▶ _WORK INSTRUCTIONS_
Please return every entry below word for word, leaving out the pictures.

▶ _EXERCISE INPUT_

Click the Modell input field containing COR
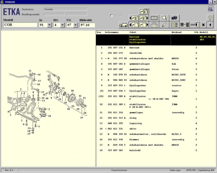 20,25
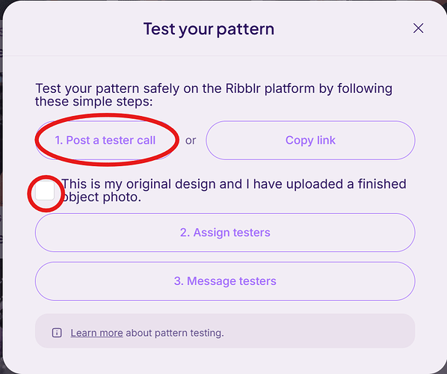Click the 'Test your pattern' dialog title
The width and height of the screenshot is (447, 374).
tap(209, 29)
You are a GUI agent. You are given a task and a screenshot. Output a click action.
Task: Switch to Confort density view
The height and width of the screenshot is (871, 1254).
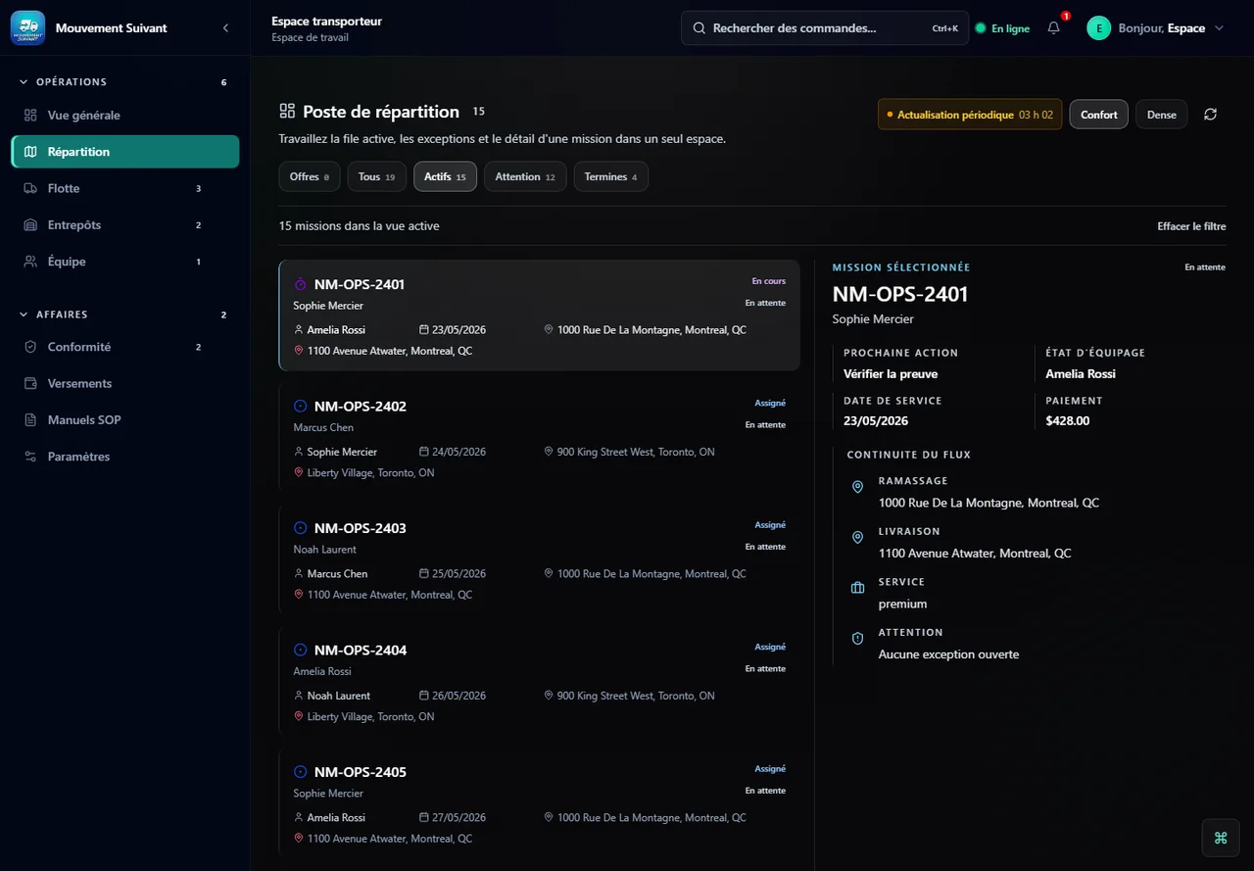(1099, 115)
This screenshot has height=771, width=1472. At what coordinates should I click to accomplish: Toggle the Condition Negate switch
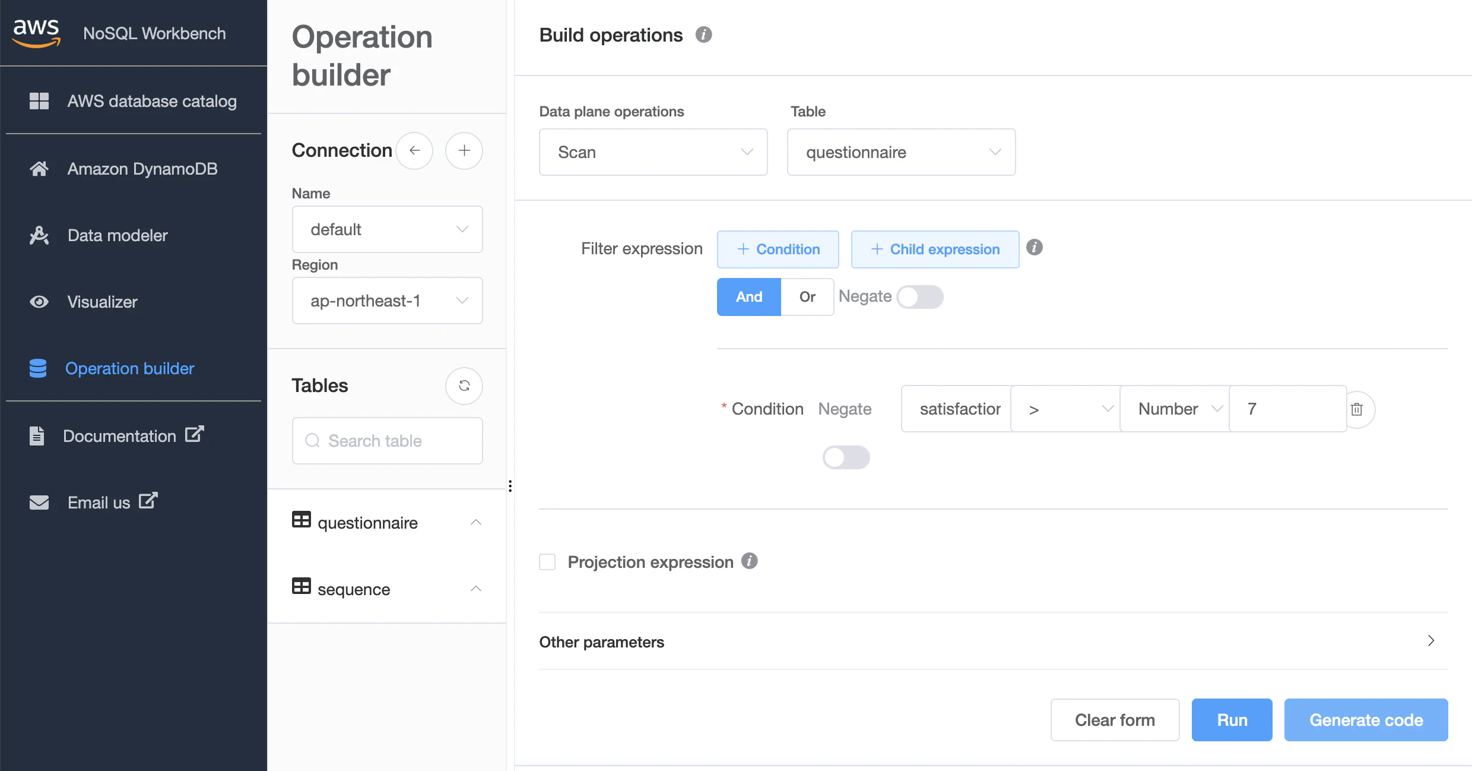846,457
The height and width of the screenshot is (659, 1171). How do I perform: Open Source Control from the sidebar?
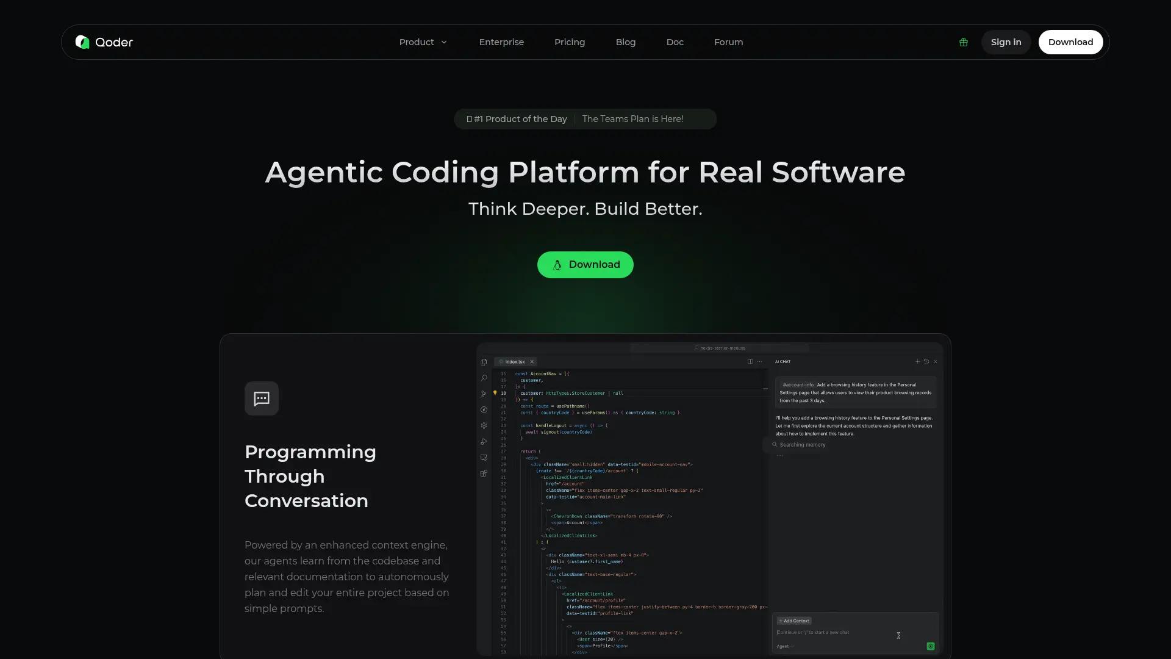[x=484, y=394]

▶ _REPLY_
Click the Modell input field containing COR
 20,25
Click the 'Test your pattern' dialog title
The width and height of the screenshot is (447, 374).
tap(209, 29)
You are a GUI agent. You are given a task and a screenshot. Output a click action.
Task: Switch to Confort density view
The height and width of the screenshot is (871, 1254).
(1099, 115)
This screenshot has height=771, width=1472. At what coordinates should I click to accomplish: Toggle the Condition Negate switch
846,457
The height and width of the screenshot is (659, 1171). How do I perform: Open Source Control from the sidebar?
[x=484, y=394]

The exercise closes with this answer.